### Dataset
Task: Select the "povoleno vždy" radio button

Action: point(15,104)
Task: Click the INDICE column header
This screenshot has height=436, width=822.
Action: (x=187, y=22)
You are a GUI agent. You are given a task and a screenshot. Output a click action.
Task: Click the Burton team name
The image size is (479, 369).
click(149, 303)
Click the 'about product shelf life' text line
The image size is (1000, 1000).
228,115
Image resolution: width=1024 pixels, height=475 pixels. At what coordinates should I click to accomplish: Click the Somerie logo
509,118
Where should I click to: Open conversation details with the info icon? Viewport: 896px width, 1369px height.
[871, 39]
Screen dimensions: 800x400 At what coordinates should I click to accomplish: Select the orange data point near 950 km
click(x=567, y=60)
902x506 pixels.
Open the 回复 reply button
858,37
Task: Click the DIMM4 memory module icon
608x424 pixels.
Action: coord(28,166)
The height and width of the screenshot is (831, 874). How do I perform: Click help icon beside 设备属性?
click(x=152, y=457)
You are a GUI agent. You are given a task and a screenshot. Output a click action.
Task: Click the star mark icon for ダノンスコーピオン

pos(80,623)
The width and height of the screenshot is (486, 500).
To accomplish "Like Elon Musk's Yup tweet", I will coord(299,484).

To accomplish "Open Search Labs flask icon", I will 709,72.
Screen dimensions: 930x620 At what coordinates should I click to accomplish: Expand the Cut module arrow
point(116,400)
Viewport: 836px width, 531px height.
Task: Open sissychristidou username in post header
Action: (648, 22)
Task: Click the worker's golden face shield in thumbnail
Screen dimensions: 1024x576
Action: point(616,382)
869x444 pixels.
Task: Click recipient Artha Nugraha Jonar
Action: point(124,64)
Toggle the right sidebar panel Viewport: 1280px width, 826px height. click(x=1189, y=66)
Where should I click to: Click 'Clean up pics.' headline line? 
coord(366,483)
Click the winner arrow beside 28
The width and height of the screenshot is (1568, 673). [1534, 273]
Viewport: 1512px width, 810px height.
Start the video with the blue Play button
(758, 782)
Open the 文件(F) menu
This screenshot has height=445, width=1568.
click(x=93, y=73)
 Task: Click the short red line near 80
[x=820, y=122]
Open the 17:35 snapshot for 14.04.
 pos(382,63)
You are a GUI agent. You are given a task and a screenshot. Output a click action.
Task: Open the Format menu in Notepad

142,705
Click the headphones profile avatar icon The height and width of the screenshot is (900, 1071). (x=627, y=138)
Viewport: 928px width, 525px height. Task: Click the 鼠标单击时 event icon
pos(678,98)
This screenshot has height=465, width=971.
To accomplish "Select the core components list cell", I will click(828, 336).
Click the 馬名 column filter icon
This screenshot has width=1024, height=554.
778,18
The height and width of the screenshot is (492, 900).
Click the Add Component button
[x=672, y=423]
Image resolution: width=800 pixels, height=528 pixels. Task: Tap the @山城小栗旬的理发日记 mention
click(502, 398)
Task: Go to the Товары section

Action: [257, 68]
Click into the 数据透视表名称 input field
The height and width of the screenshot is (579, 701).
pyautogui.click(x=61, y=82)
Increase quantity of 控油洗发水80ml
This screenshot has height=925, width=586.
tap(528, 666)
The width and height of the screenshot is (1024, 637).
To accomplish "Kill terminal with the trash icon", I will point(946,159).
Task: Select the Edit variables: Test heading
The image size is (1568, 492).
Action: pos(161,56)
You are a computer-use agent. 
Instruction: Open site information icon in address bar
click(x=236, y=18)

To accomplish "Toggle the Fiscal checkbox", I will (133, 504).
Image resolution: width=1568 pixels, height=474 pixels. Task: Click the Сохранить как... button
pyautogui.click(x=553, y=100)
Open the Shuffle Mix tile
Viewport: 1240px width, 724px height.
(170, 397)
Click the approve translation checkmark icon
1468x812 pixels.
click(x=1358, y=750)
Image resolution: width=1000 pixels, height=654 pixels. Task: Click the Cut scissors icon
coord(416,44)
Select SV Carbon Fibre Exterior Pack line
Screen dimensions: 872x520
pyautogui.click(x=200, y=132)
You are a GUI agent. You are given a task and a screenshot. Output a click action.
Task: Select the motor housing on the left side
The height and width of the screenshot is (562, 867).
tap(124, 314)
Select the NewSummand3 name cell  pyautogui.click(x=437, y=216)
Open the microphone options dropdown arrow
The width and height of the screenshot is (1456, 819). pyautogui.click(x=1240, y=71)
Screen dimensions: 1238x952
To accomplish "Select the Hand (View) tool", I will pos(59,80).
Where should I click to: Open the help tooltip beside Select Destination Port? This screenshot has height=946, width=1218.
######
In the entries above, find each line that has the word "column". Copy it.

(Output of the task):
Task: Click the INDICE column header
Click the 馬名 column filter icon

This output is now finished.